Часть 1
6 апреля 2020 г. в 22:03
Рука тянется к струнам гитары, медленно проводит вдоль самой тонкой, затем пальцами задевает её, при этом другой рукой зажимая нужный лад. Музыка великолепна в любом своём проявлении, даже если её играет неуверенная рука, даже если немного фальшивит — Карамацу всегда верил в исцеляющую силу мелодии.
Когда-то давно, когда ещё все шестеро братьев были мелкими карапузами, Мацузо, их работящий отец, умудрился наработать на радио, хорошее, с кучей странных кнопок, выплёвывающую музыку с лёгким шипением. Больше всего любил слушать радио именно Карамацу, и ему, на деле, нравились все песни, будь то классика, будь то попса или же что-то совсем странное, что невозможно вместить в рамки одного жанра.
Это и определило его любовь к музыке. Почему-то все вокруг считают, что гитару он купил на барахолке лишь для выпендрёжа, чтобы попонтоваться перед братьями или мимо шагавшими девчонками. Сколько ни убеждай — никто не слышал, и Карамацу в итоге плюнул на это. Самое главное — он верил, что музыка облегчает жизнь и помогает чувствовать себя не так мерзко, как оно было на деле.
Кому он пытается врать. Всё идёт по натуральнейшей пизде, и никакая песня это не поправит.
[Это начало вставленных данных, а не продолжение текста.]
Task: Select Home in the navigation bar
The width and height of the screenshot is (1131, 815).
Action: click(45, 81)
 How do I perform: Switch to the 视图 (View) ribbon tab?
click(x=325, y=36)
Руки по-прежнему перетянуты бинтами, в висках по-прежнему колет, хотя он постоянно глотает обезболивающее.
А оно поможет, если он постоянно пытается выбросить из головы одну навязчивую мысль?
«Я никому не нужен».
Чем больше думаешь об этом, тем хуже становится. Кто-то бы даже сказал, что он слишком сильно себя накручивает, но кто вспомнит, что сердце его на поверку оказалось более хрупким, чем сердце того же Ичимацу, ранимого и беззащитного перед злосчастным обществом? А Джушимацу, который сам по себе напоминает солнышко, большое, яркое и улыбчивое, но прячущее в себе всю боль и тоску?
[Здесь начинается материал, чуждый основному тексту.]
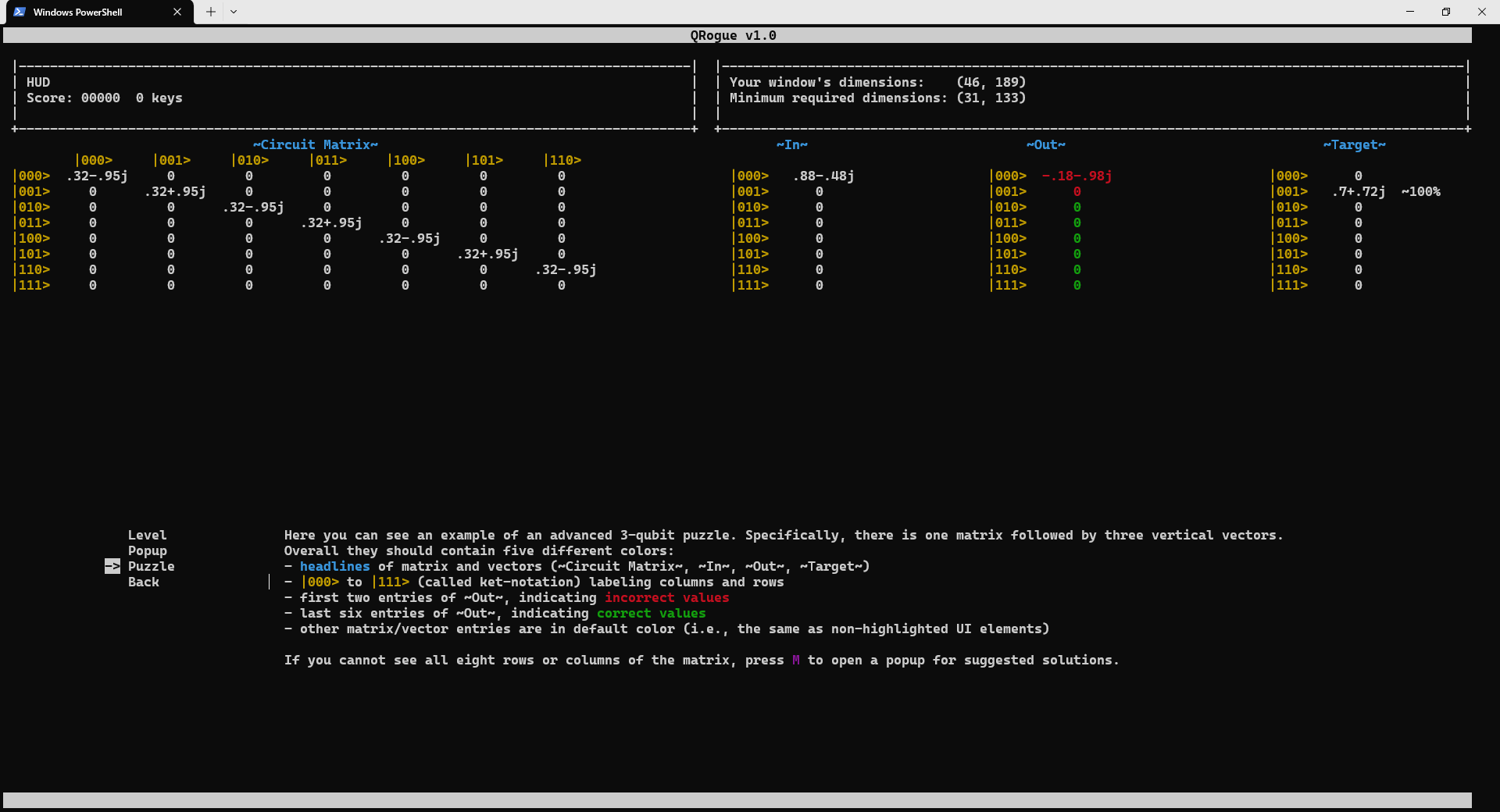Open a new terminal tab with the plus icon
Screen dimensions: 1500x812
[209, 12]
Хотя грех сравнивать, ведь факт остаётся фактом — они все беззащитны и беспомощны.
Только если у Ичимацу или Джушимацу есть те, кто поддержат, то Карамацу как был один, так один и остался. В голове глухим эхом отзывается тот день со злополучным похищением, с этими ебучими грушами и несчастным хламом, который эти идиоты не поленились достать, чтобы закидать его ночью.
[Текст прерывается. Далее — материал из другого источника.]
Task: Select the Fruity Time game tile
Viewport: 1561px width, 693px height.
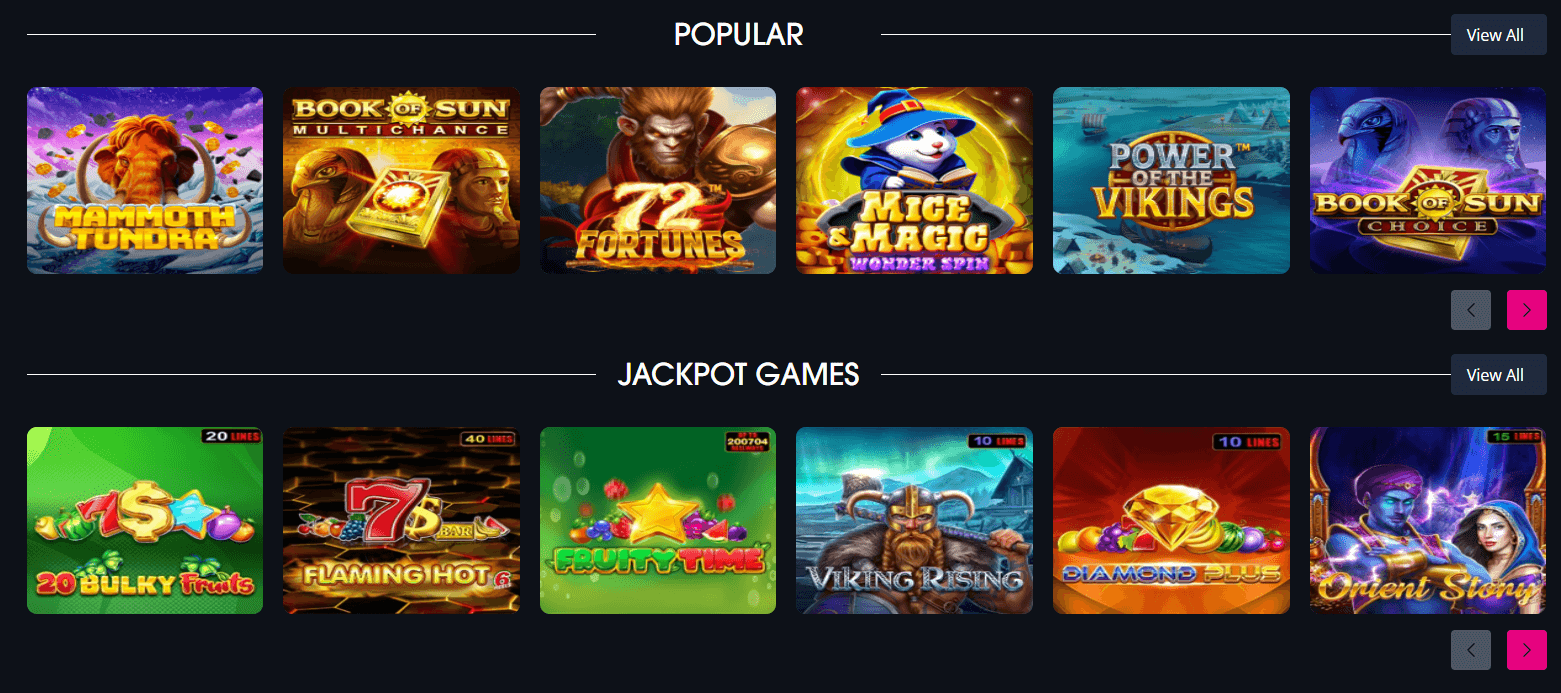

Горло заболело — захотелось хрипло рассмеяться, но Карамацу давит в себе и этот звук. Он и так привлекает внимание тем, что сидит на крыше, но больше деваться ему некуда, а слышать вновь про свою «болезненность» ему не хотелось от слова «совсем».
Начинает болеть сильнее, и парень приоткрыл рот, чтобы вдохнуть воздуха. Может легче станет.
Руки продолжают играть что-то, машинально. Кажется, попсовая песня на европейский лад. Вроде и весёлая, но тот, кто знает тонкости английского языка и американского диалекта, тот точно поймёт, что всё не так уж и весело.
Пусть лишь ему станет легче — он любую песню сыграет, хоть самую долбаёбскую.
Легче не становится, а глаза стягивает. Но хоть очки нацепил — не видно ничего будет, хотя какой идиот будет носить солнцезащитные очки поздним вечером? Карамацу и сам понимает идиотизм ситуации, но ничего поделать не может.
Как загнанный зверь: не то рычать хочет, чтобы все уже поняли, что он не такой, каким его видят, не то спрятаться, зажаться в угол, чтобы никто его больше не видел, не слышал и не трогал. Пусть лучше не видят его в упор, чем называют теми словами, которые он слышал в свой адрес уже который день, который месяц и который год.
Суставы запястий немного заныли — видимо, на сегодня хватит. Карамацу спрятал гитару в футляр, застегнул его и спустился через балкон на второй этаж дома семейства Мацуно. Гитару оставил у двери, чуть улыбнувшись. Куртка немного собралась неприятной телу складкой — поправил её. Как же он любит эту куртку — хоть какой-то уверенности ему придала.
Сейчас он тоже уверен, что не хочет спать.
«Лучше пойду прогуляюсь. Хочу посмотреть на море».